Hong Kong’s traditional culture of social shopping and easy access to bricks-and-mortar retailers have long constricted the growth of online commerce in the territory. However, this trend is rapidly changing, thanks to Hong Kong’s sophisticated telecommunications infrastructure, high income levels, and the ongoing coronavirus (COVID-19) pandemic. According to the Office of Communications Authority (Ofca), the rate of household broadband penetration stood at 96.6% as of the end of 2021, up from 94.9% at the end of 2020. Additionally, 81% of customers now have fiber-to-the-home or fiber-to-the-building connections, up from 78.1% at the end of 2020.
This impressive telecommunications infrastructure is further supported by the presence of 294 internet service providers and 83,095 public Wi-Fi access points as of March 2022. The government also provides free Wi-Fi services at major government buildings. Broadband services are relatively cheap in Hong Kong, thanks to fierce competition and high population density. Many residents access the internet through mobile devices such as phones and tablets.
The majority of telecom traffic in Hong Kong is now data-based, rather than voice-based. According to Ofca, Hong Kong had around 24.8 million mobile-phone subscribers in December 2021, with 99.8% of these being mobile broadband customers. The territory’s 323.4% mobile subscriber penetration rate is among the highest in the world. Hong Kong’s mobile carriers were among the first to establish networks using fifth-generation (5G) technology, which allows mobile phones and other wireless devices to connect to the internet and use other data services at high download speeds.
As of the end of May 2022, Hong Kong had five mobile-network operators. The market leader is Hong Kong Telecom (HKT), majority-owned by PCCW, a UK-based telecom holding company, with about 4.4 million mobile subscribers as of June 2021. The others are Hutchison Asia Telecom Group (under the 3 Hong Kong brand), SmarTone (owned by property developer Sun Hung Kai Properties), China Mobile Hong Kong, and CSL Mobile, which is also controlled by PCCW. According to EIU, about 79% of mobile subscribers had 4G access in December 2019.
Under a scheme run by the Ofca, the government subsidizes select operators that expand optical fiber networks to 235 remote villages in the New Territories. In 2020, the Ofca announced a new subsidy scheme for companies that deploy 5G technology to improve the efficiency and quality of their operations. Under the scheme, the Ofca can subsidize up to 50% of the actual cost of deploying 5G technology, subject to a cap of HK$500,000 per project. In July 2021, the government doubled funding for the subsidy scheme, from HK$50 million to HK$100 million. With this increased support for the development of 5G infrastructure, it is likely that we will see even more growth in online commerce in Hong Kong in the coming years.

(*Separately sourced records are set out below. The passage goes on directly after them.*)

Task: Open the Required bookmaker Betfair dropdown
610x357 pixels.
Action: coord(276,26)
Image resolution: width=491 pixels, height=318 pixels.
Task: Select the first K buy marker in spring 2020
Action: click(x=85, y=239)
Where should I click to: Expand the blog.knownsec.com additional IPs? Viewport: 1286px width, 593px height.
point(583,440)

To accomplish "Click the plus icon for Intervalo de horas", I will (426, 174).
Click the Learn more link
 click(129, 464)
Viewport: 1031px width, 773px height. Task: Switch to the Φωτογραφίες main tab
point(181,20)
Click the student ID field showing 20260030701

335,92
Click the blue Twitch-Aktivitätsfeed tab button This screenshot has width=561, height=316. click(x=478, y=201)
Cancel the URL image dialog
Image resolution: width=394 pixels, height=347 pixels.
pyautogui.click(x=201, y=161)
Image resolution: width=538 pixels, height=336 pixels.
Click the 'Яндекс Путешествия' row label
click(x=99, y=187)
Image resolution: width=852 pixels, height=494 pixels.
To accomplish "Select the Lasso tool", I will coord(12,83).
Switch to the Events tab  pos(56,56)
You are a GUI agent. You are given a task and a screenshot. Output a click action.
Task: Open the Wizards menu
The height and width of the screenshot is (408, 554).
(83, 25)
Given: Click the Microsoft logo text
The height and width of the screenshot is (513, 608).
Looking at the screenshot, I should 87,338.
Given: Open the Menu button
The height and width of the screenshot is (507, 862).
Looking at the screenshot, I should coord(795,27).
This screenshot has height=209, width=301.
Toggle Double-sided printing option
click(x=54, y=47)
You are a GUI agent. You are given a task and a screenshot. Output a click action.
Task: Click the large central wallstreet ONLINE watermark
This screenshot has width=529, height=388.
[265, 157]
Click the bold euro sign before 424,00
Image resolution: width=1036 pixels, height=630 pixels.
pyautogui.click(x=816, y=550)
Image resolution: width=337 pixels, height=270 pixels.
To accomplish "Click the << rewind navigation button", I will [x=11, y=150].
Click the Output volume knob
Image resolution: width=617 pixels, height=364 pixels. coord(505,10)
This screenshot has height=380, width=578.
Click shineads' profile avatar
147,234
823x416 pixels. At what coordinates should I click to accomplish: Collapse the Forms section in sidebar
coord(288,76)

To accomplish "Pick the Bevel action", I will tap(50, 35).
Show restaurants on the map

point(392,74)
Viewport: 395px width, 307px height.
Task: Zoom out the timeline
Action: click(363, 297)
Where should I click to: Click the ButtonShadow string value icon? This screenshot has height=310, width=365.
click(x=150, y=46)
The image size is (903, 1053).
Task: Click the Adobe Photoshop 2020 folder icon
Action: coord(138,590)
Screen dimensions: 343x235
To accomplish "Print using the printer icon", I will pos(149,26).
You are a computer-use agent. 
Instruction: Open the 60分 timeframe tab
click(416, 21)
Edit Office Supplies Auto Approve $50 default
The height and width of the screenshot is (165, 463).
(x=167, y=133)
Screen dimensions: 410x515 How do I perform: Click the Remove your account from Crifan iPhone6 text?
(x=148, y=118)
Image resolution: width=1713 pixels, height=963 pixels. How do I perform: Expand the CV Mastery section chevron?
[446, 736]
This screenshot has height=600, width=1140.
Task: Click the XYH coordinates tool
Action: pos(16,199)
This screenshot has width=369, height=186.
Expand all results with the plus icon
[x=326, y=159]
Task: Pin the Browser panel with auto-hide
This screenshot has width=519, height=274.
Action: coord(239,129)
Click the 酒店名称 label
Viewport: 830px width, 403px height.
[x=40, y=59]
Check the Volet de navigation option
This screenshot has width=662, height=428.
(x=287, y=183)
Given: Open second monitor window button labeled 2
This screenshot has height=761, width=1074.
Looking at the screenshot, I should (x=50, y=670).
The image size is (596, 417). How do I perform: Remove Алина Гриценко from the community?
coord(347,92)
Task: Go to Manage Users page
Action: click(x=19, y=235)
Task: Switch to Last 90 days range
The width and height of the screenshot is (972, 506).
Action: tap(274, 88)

The demographic of e-commerce platforms in Hong Kong is diverse, as there is a strong push for local e-commerce and an influx of Chinese platforms, as well as some foreign platforms. In 2023, it is likely that HKTV, TMall, and Taobao will remain the most dominant players in the Hong Kong market.
In Hong Kong, There are about 65.4% of people use credit cards, and 82.9% of people use debit cards. While there are 42.5% of people purchase on the internet, there is only 43.4% of people with online banking accounts.
For E-Commerce Customers in Hong KongWhat are the major driving factors to purchasing online?
There is 6.46 million consumer goods e-commerce users in Hong Kong, and they spend total of around 20.56 billion USD dollars in 2021. That makes a per capita spending on consumer goods e-commerce of around 3183 USD. Also, in those e-commerce users, about 41.9% of them purchase through their mobile phone.